[RFC/PATCH 0/5 v2] mtd:ubi: Read disturb and Data retention handling

Wed Oct 29 05:00:04 PDT 2014

Tanya,

Am 29.10.2014 um 12:03 schrieb Tanya Brokhman:
> I'll try to address all you comments in one place.
> You're right that the read counters don't have to be exact but they do have to reflect the real state.

But it does not really matter if the counters are a way to high or too low?
It does also not matter if a re-read of adjacent PEBs is issued too often.
It won't hurt.

> Regarding your idea of saving them to a file, or somehow with userspace involved; This is doable, but such solution will depend on user space implementation:
> - one need to update kernel with correct read counters (saved somewhere in userspace)
> - it is required on every boot.
> - saving the counters back to userspace should be periodically triggered as well.
> So the minimal workflow for each boot life cycle will be:
> - on boot: update kernel with correct values from userspace

Correct.

> - kernel updates the counters on each read operation

Yeah, that's a plain simple in kernel counter..

> - on powerdown: save the updated kernel counters back to userspace

Correct. The counters can also be saved once a day by cron.
If one or two save operations are missed it won't hurt either.

> The read-disturb handling is based on kernel updating and monitoring read counters. Taking this out of the kernel space will result in an incomplete and very fragile solution for
> the read-disturb problem since the dependency in userspace is just too big.

Why?
We both agree on the fact that the counters don't have to be exact.
Maybe I'm wrong but to my understanding they are just a rough indicator that sometime later UBI has to check for bitrot/flips.

> Another issue to consider is that each SW upgrade will result in loosing the counters saved in userspace and reset all. Otherwise, system upgrade process will also have to be updated.
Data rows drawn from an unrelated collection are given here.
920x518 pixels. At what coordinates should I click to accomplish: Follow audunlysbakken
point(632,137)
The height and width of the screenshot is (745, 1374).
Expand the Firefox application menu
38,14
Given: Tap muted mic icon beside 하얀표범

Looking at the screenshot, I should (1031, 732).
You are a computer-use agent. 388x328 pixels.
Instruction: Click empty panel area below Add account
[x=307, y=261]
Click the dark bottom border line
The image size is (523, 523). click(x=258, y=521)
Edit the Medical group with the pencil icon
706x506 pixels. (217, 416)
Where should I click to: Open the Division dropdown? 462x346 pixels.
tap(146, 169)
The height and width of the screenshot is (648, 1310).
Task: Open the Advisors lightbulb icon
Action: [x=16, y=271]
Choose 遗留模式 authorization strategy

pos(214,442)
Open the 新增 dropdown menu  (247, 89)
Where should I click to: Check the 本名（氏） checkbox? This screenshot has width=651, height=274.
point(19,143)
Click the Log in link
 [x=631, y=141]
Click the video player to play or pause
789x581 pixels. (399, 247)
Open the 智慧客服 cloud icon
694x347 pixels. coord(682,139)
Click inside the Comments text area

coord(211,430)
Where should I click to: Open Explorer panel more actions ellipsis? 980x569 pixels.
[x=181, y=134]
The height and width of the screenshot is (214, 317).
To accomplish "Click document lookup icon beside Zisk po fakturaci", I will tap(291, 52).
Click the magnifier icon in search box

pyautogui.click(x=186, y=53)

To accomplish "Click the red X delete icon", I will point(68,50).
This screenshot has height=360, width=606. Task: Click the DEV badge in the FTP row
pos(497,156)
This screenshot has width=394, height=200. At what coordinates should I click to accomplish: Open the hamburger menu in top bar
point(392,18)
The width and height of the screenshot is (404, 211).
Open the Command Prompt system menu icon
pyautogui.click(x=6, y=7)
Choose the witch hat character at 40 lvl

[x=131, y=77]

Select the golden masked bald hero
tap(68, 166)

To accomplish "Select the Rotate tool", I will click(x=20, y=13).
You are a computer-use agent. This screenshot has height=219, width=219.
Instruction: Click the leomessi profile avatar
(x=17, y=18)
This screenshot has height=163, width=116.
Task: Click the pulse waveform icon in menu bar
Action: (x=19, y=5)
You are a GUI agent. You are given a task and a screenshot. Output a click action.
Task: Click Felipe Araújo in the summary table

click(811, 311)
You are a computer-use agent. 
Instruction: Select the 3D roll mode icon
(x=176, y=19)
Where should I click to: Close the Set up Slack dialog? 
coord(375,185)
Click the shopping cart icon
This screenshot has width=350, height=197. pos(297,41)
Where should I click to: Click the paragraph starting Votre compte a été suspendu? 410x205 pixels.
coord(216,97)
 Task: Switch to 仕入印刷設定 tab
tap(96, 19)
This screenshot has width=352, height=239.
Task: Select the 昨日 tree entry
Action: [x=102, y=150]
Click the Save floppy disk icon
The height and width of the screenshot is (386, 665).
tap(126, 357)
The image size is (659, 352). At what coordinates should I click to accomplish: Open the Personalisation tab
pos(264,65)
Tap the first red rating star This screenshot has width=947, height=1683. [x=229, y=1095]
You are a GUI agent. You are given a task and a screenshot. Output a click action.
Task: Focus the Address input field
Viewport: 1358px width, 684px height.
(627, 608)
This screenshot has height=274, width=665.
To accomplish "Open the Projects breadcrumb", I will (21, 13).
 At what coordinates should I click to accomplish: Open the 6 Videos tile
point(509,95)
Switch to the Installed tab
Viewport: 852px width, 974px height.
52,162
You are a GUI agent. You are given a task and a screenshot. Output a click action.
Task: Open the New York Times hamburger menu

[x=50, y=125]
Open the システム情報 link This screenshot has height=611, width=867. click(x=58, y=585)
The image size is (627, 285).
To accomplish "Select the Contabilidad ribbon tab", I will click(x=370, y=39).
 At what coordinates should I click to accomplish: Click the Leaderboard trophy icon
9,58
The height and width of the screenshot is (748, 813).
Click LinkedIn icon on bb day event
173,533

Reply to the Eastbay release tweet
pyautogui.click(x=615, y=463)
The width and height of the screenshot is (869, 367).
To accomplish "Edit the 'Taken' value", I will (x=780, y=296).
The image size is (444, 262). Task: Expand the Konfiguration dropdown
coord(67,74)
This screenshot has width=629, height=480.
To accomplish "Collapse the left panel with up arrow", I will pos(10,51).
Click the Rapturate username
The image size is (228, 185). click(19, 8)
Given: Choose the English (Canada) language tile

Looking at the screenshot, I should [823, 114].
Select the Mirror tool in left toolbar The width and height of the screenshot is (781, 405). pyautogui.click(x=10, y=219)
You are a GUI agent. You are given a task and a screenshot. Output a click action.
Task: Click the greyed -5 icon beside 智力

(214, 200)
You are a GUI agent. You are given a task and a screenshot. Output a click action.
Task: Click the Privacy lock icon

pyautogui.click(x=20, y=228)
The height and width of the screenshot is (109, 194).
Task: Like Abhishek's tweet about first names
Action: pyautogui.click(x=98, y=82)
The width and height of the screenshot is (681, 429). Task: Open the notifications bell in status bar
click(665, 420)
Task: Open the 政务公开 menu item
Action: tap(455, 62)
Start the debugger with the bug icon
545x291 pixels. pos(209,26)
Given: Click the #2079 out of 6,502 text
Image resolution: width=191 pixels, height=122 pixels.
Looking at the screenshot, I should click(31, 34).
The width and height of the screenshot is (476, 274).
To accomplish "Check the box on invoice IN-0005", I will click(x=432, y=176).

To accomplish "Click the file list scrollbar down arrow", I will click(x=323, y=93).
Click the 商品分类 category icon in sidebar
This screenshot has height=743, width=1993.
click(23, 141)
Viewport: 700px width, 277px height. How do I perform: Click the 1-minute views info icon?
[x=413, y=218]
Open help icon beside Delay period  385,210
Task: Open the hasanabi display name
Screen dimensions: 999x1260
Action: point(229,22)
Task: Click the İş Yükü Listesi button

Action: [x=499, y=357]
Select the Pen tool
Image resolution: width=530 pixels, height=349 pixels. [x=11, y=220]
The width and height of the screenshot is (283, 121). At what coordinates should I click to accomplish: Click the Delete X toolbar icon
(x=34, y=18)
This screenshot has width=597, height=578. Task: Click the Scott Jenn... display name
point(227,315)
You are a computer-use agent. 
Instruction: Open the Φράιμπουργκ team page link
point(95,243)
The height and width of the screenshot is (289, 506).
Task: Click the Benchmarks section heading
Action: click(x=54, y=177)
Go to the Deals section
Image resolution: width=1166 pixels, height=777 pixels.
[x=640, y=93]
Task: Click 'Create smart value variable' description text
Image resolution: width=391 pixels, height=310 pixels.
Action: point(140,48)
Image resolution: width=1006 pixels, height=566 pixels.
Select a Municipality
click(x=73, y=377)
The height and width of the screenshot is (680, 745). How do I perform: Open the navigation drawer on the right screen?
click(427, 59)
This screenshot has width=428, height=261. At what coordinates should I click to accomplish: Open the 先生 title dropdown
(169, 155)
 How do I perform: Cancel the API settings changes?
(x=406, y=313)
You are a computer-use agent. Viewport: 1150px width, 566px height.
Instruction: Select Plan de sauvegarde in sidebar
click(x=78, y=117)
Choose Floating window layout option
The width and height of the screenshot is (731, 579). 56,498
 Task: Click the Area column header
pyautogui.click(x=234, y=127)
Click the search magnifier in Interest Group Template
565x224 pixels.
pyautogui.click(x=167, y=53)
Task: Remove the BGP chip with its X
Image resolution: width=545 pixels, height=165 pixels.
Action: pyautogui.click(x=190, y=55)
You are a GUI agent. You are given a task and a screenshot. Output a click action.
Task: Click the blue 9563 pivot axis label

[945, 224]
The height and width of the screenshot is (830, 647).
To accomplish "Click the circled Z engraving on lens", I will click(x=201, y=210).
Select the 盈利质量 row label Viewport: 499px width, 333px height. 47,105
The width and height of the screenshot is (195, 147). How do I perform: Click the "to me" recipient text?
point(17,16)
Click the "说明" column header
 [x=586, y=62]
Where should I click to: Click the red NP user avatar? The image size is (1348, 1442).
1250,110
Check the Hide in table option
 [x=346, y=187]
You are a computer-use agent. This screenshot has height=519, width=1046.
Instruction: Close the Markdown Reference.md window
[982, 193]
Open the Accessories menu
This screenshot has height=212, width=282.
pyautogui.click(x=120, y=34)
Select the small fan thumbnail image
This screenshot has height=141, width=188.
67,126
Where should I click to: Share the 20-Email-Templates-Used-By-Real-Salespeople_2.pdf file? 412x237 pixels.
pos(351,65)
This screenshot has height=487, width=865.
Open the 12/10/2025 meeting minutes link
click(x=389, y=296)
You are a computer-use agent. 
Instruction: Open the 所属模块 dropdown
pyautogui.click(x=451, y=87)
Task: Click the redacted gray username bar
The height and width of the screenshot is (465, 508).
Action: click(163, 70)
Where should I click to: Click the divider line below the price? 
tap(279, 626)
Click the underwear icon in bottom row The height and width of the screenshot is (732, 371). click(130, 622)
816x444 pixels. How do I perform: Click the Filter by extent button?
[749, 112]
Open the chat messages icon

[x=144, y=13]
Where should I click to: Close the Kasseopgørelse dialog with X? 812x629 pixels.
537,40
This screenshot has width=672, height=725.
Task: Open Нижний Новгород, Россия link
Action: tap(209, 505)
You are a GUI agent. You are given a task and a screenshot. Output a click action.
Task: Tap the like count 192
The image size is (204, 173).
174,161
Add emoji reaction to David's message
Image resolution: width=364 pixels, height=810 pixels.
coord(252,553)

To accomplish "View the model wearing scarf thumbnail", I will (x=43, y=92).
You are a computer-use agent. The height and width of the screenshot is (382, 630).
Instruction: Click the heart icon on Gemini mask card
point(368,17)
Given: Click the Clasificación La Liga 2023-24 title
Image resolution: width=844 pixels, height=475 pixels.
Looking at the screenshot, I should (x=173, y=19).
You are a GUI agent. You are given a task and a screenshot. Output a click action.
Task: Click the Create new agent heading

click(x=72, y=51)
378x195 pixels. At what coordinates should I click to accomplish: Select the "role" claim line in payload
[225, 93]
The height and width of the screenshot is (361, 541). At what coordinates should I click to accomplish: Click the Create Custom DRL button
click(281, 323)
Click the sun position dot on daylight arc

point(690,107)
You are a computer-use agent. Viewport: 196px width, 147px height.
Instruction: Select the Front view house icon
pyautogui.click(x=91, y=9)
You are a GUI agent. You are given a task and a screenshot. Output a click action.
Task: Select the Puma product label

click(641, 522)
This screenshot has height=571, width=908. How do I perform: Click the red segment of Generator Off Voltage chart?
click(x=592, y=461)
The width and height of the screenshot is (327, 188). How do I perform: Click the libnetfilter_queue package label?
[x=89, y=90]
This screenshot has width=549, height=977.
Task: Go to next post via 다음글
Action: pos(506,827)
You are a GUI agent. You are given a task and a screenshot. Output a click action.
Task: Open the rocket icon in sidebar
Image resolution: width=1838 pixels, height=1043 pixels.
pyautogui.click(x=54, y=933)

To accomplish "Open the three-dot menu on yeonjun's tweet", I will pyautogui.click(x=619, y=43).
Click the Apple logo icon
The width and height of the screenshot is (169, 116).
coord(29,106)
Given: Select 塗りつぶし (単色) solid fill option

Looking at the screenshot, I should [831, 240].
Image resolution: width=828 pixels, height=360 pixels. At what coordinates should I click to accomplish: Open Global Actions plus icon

Does it hurt if these counters are lost upon an upgrade?
Why do we need them for ever?
If they start after an upgrade from 0 again heavily read PEBs will quickly gain a high counter and will be checked.

And of course these counters can be preserved. One can also place them into a UBI static volume.
Or use a sane upgrade process...

As I wrote in my last mail we could also create a new internal UBI volume to store these counters.
Then you can have the logic in kernel but don't have to change the UBI on-disk layout.

> The read counters are very much like the ec counters used for wear-leveling; One is updated on each erase, other on each read; One is used to handle issues caused by frequent
> writes (erase operations), the  other handle issues caused by frequent reads.
> So how are the two different? Why isn't wear-leveling (and erase counters) handled by userspace? My guess that the decision to encapsulate the wear-leveling into the kernel was due
> to the above mentioned reasons.

The erase counters are crucial for UBI to operate. Even while booting up the kernel and mounting UBIFS the EC counters have to available
because UBI maybe needs to move LEBs around or has to find free PEBs which are not worn out. I UBI makes here a bad decision things will break.

Again, to my understanding read counters are just a rough indicator when to have a check.
If we don't do this check immediately, nothing will go bad. As I understand the feature it is something like "Oh, the following PEBs got read a lot in the last few hours, let's
trigger a check later." Same applies for the timestamps.

Thanks,
//richard

P.s: Is my assumption correct that read counters are needed because newer MLC-NANDs are so crappy? ;-)